Refactor Snapshot and ArchiveResult to use `ulid` and `typeid` instead of `uuidv4` #1430

pirate · 2024-05-12T11:46:21Z

Summary

Migrate to Snapshot.ulid and ArchiveResult.ulid (instead of using Snapshot.timestamp as unique key).

Related issues

Fixes: #74

Changes these areas

This is the new folder layout I'm migrating to after after the switch from timestamps to ulids:

There is some nesting to avoid running into trouble with directories having 100k+ files and taking a long time to list.

For maximum practicality I went with [objecttype] / [date] / [domain] / [ulid] as the nesting order.

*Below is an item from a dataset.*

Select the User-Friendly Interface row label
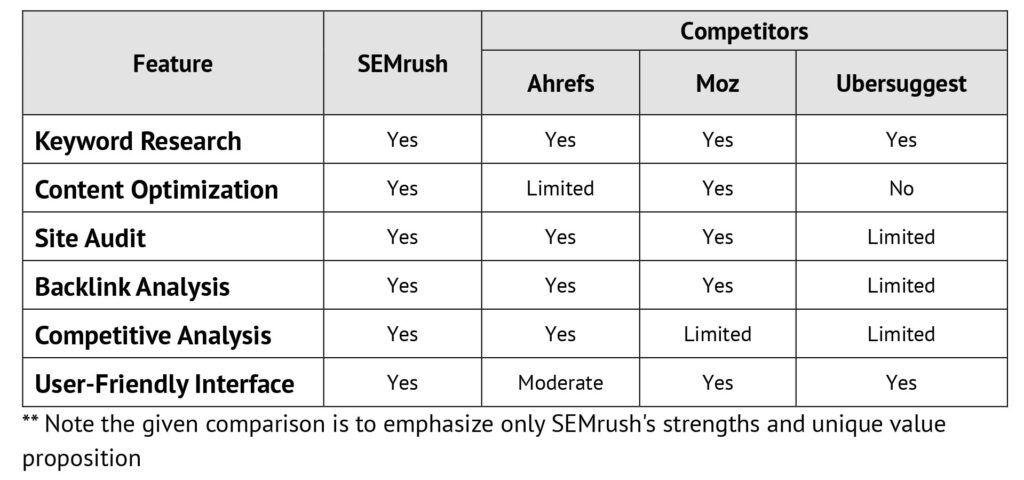 click(x=164, y=383)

This satisfies a bunch of the most common use cases:

copying/backing up/deleting all of the data from a specific daterange
finding all of the data for a specific domain
finding all of the data matching a specific ulid

For maximum fun, the ULIDs also embed information about the object type, timestamp, url, subtype, and some randomness (in case you happen to snapshot the same domain with the same extractor a few thousands times in the same millisecond).

archive/
    results/
        [20241231]/
            [example.com]/
                [result.ulid]
                    index.json

                    logs/
                        cmd.sh
                        stderr.log
                        stdout.log
                        returncode.log
                    data/
                        output.pdf                        

    snapshots/
        [20241231]/
            [example.com]/
                [snapshot.ulid]
                    index.json
                    title.txt    -> ./title/title_from_html.txt
                    source.txt   -> /sources/[source.path]
                    persona      -> /personas/[personaname]

                    [result.type] -> /archive/results/*/*/[result.ulid]

class ULIDParts(NamedTuple):
    timestamp: str
    url: str
    subtype: str
    randomness: str


class Snapshot(models.Model):
    ...
    
    @property
    def url_hash(self):
		"""
		'E4A5CCD9AF4ED2A6E0954DF19FD274E9CDDB4853051F033FD518BFC90AA1AC25'
		"""
        return hashlib.sha256(self.url.encode('utf-8')).hexdigest().upper()
    
    @property
    def ulid_from_urlhash(self):
        """
        'E4A5CCD9'     # takes first 8 characters of sha256(url)
        """
        return self.url_hash[:8]

    @property
    def ulid_from_timestamp(self):
        """
        '01HX9FPYTR'   # produces 10 character Timestamp section of ulid based on added date
        """
        return str(ulid.from_timestamp(self.added))[:10]

    @property
    def ulid_from_type(self):
        """
		Snapshots have 00 type, other objects have other subtypes like wget/media/etc.
		Also allows us to change the ulid spec later by putting special sigil values here.
		"""
        return '00'

    @property
    def ulid_from_randomness(self):
    	"""
    	'ZYEBQE'   # takes last 6 characters of randomness from existing legacy uuid db field
    	"""
        return str(ulid.from_uuid(self.id))[-6:]

    @property
    def ulid_tuple(self) -> ULIDParts:
        """
        ULIDParts(timestamp='01HX9FPYTR', url='E4A5CCD9', subtype='00', randomness='ZYEBQE')
        """
        return ULIDParts(
			self.ulid_from_timestamp,
			self.ulid_from_urlhash,
			self.ulid_from_type,
			self.ulid_from_randomness,
		)

    @property
    def ulid(self):
        """
        <ULID('01HX9FPYTRE4A5CCD900ZYEBQE')>         # new unique primary key
        """
        return ulid.parse(''.join(self.ulid_tuple))

    @property
    def uuid(self):
        """
        UUID('018f52fb-7b58-7114-5631-a9003fe72eee') # uuid4-comaptible encoding of new ulid
        """
        return self.ulid.uuid

    @property
    def typeid(self):
        """
        TypeID('snapshot_01hx9fpytre4a5ccd900zyebqe')   # equivalent to <type>_<ulid>
        """
        return TypeID.from_uuid(prefix='snapshot', suffix=self.ulid.uuid)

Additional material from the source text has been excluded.